Randomized Trial Testing MyPlate.gov vs Calorie Counting [Annals Journal Club]

The Annals of Family Medicine encourages readers to develop a learning community to improve health and health care through enhanced primary care. With the Annals Journal Club, we encourage diverse participants—particularly among students, trainees, residents, and interns—to think critically about and discuss important issues affecting primary care, and even consider how their discussions might inform their practice.

HOW IT WORKS

The Annals provides discussion tips and questions related to one original research article in each issue. We welcome you to post a summary of your conversation to our eLetters section, a forum for readers to share their responses to Annals articles. Further information and links to previous Annals Journal Club features can be found on our website.

CURRENT SELECTION

McCarthy WJ, Rico M, Chandler M, et al. Randomized comparative effectiveness trial of 2 federally recommended strategies to reduce excess body fat in overweight, low-income patients: MyPlate.gov vs calorie counting. Ann Fam Med. 2023; 21(3): 213-219.

Discussion Tips

The federal government advocates for both a Diabetes Prevention Program (DPP) Calorie Counting (CC) and Dietary Approaches to Stop Hypertension (DASH)-based MyPlate approach to decrease overweight and obesity. The MyPlate intervention is considered cognitively simpler than the DPP-based Calorie Counting intervention and results in similar body fat reduction. This study randomized a predominantly Latine sample who received care from a federally qualified health center to either the MyPlate or Calorie Counting intervention, comparing satiation, satiety, waist circumference, and body weight at 6 and 12 months.

Discussion Questions

What questions were asked by this study and why do they matter?
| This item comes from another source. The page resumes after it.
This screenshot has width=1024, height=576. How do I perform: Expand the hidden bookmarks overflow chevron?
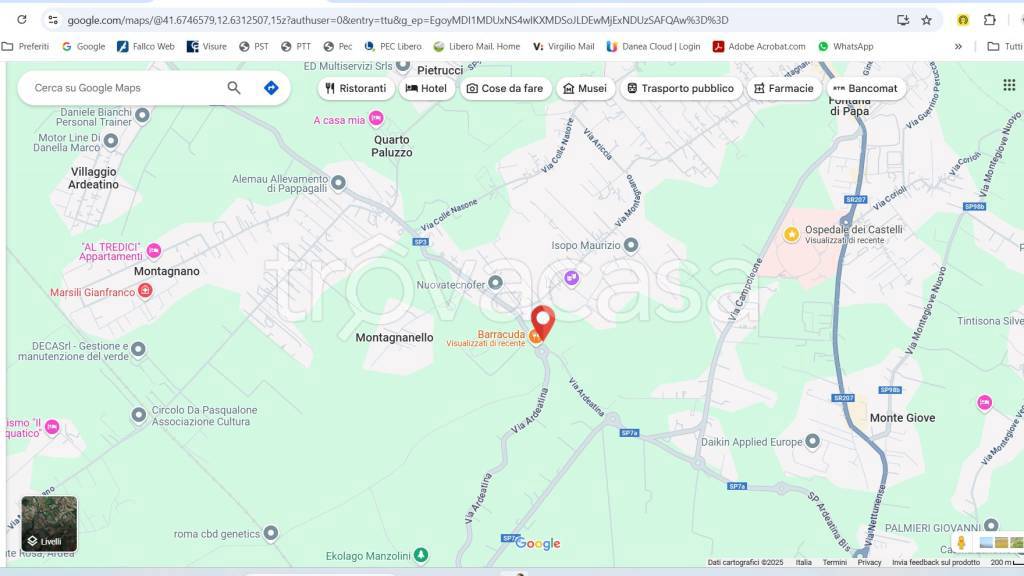pyautogui.click(x=958, y=46)
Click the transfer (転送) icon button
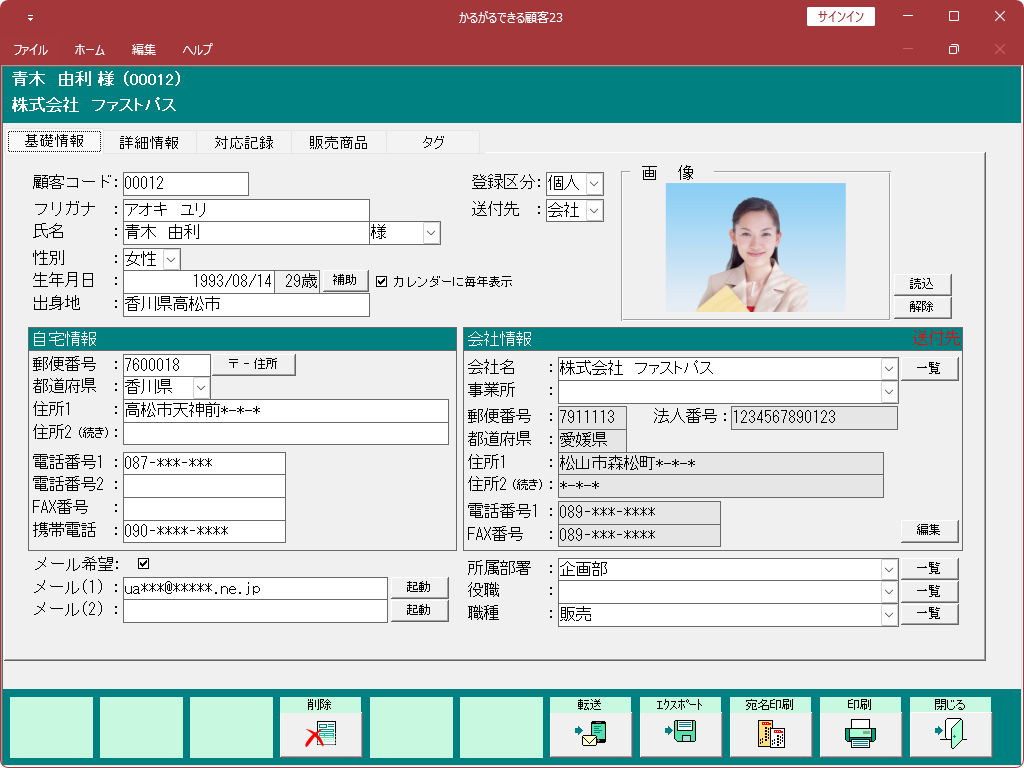Screen dimensions: 1024x768 (x=591, y=734)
Does the study not meeting enrollment targets concern you? Would your clinic have similar issues enrolling patients into lifestyle interventions?

How adequately do you think the questions measuring satiation and satiety capture these concepts? In general, how is construct validity assessed?

What is a continuous variable? What are the advantages and disadvantages of continuous variables? Which outcome variables were continuous?

Why do study planners use focus groups and stakeholder interviews to review study designs and assessment measures? How might this impact an intervention’s potential success, community buy in, and the ethics of performing research among vulnerable populations?

What are some ways measurement error was addressed for the outcomes of the study? Do you trust waist circumferences measured over clothes with a correction factor more than without a correction factor?

What is a CONSORT diagram and why did reporting CONSORT diagrams become standard for clinical trials? What important information can be gleaned from reviewing this trial’s CONSORT diagram?

Is the degree of attrition observed for this trial typical for lifestyle intervention trials? Was this trial’s attrition rate harmful to the internal validity of the study? What is multivariable imputation and why is it important for missing data?

What are the main study findings?

The authors adjusted for age, sex, marital status, educational attainment, and race/ethnicity in their primary analysis. What is the advantage of adjusting for covariates in randomized trials? Why is it important that covariates for adjustment are pre-specified before the analysis of trial data?

How comparable is the study sample to similar patients in your practice or region? What is your judgment about the transportability of the findings?

What aspects of the study setting and study participants are important for interpreting this trial’s findings?

How might this study change your practice? What does it imply for health care policy?

What testable hypotheses and research questions remain?